Uncertainty and Stock Returns in Energy Markets: A Quantile Regression Approach
Samir Cedic (Linköping University); Alwan Mahmoud (Linköping University); Matteo Manera (University of Milano-Bicocca, Fondazione Eni Enrico Mattei); Gazi Salah Uddin (Linköping University)
C1, G15, Q2, Q3, Q43
Uncertainty, Macroeconomic Conditions, Renewable Energy, Stock Returns, Quantile Regression
The aim of this paper is to analyze the relationship between different types of uncertainty and stock returns of the renewable energy and the oil & gas sectors. We use the quantile regression approach developed by Koenker and d’Orey (1987; 1994) to assess which uncertainties are the potential drivers of stock returns under different market conditions.
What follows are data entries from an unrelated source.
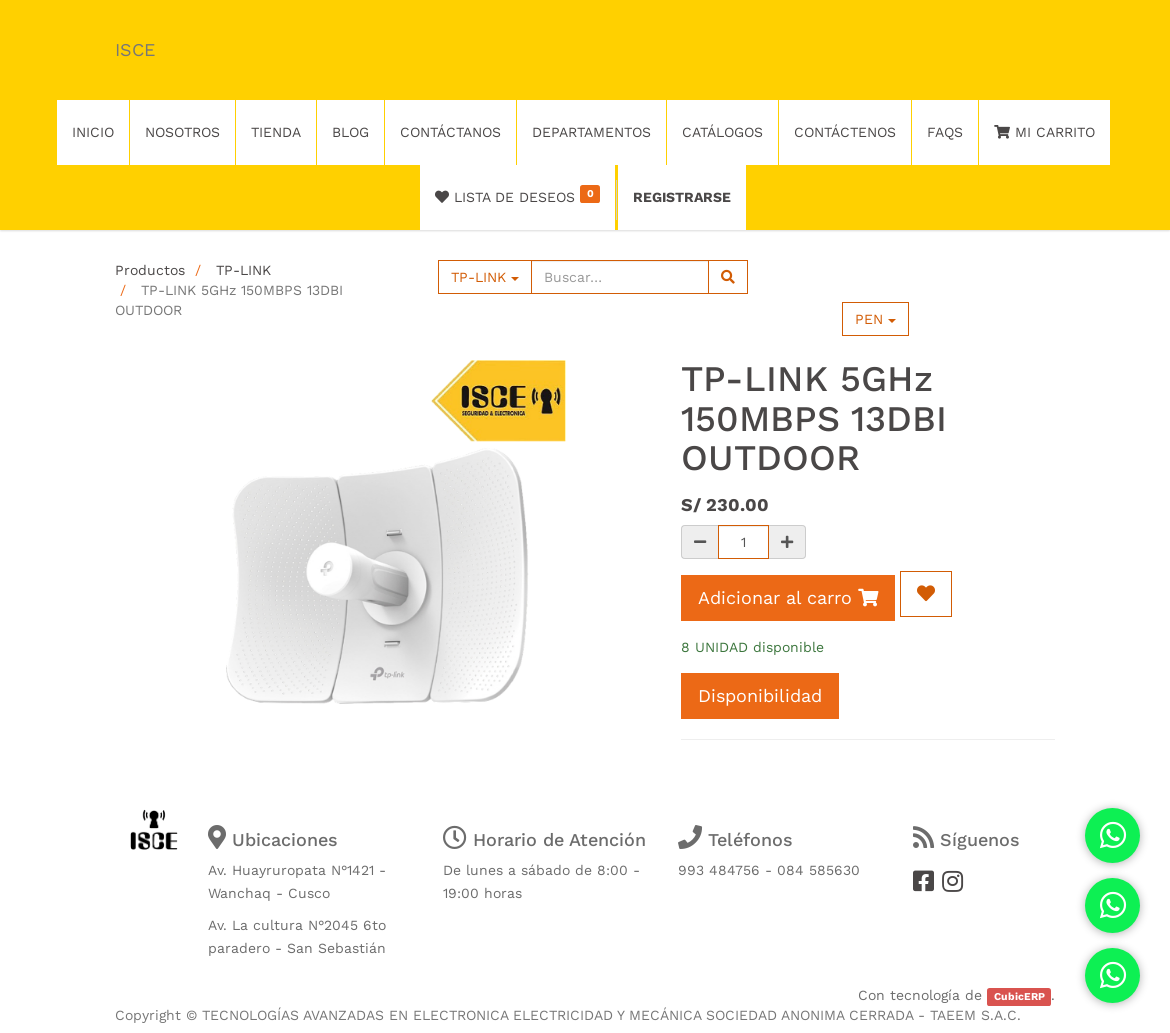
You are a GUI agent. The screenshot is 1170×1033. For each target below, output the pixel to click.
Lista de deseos (517, 195)
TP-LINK (243, 270)
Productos (150, 270)
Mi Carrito (1044, 132)
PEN (875, 319)
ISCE (135, 49)
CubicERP (1019, 996)
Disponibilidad (760, 695)
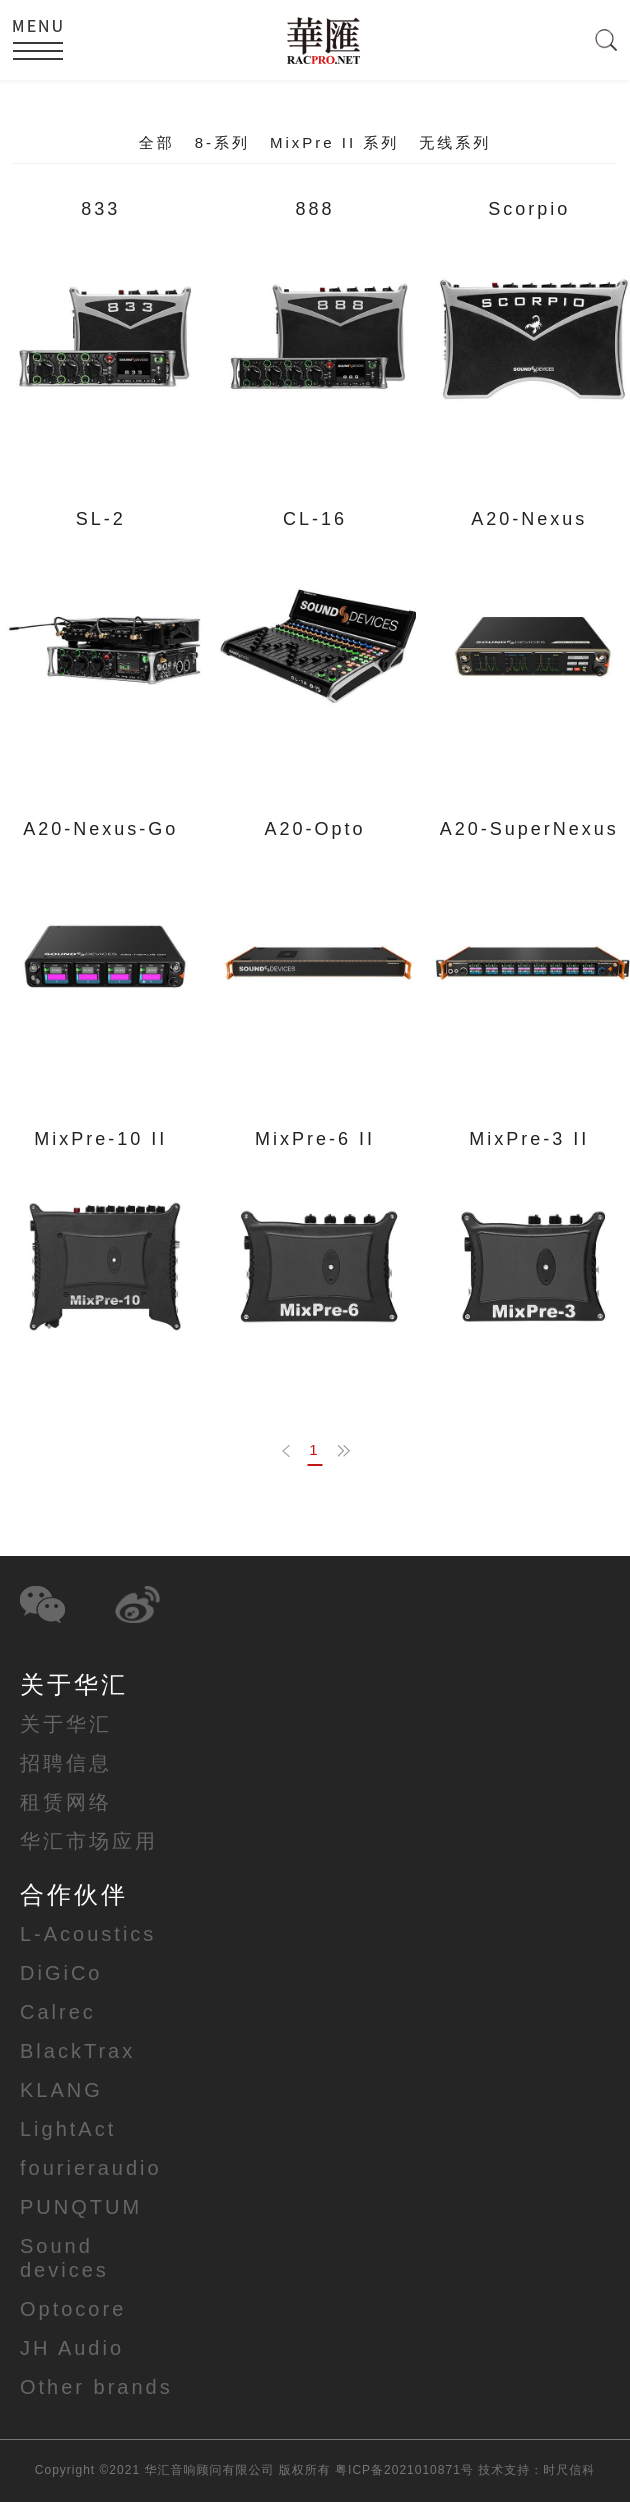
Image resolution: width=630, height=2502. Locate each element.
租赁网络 (66, 1802)
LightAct (68, 2129)
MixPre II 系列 (334, 142)
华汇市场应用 (89, 1841)
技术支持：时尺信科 (536, 2470)
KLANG (61, 2090)
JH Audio (72, 2348)
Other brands (96, 2387)
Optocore (73, 2309)
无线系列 (455, 142)
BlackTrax (77, 2051)
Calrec (58, 2012)
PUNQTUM (81, 2207)
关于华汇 (66, 1724)
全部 (157, 142)
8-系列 (222, 142)
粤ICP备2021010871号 (404, 2470)
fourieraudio (91, 2168)
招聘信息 (66, 1763)
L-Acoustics (88, 1934)
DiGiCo (61, 1973)
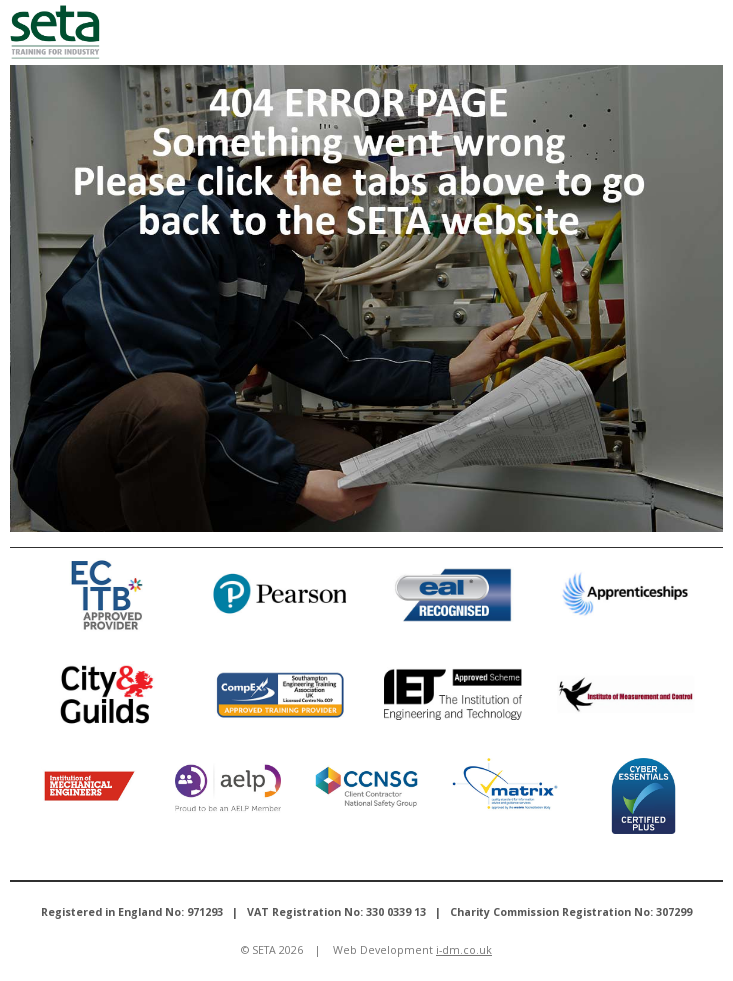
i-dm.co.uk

We find that the bioenergy and the oil & gas sectors are most sensitive to uncertainties. Both sectors are affected by financial, euro currency, geopolitical and economic policy uncertainties. Our results have several policy implications. Climate policy makers can prioritize policies that support bioenergy in order to reduce the potentially negative effects of uncertainties on bioenergy investment. Investors aiming to diversify their portfolio should be aware that many uncertainties are common drivers of bioenergy and oil & gas returns, the connectedness between assets of these energy types could therefore increase when uncertainty increases.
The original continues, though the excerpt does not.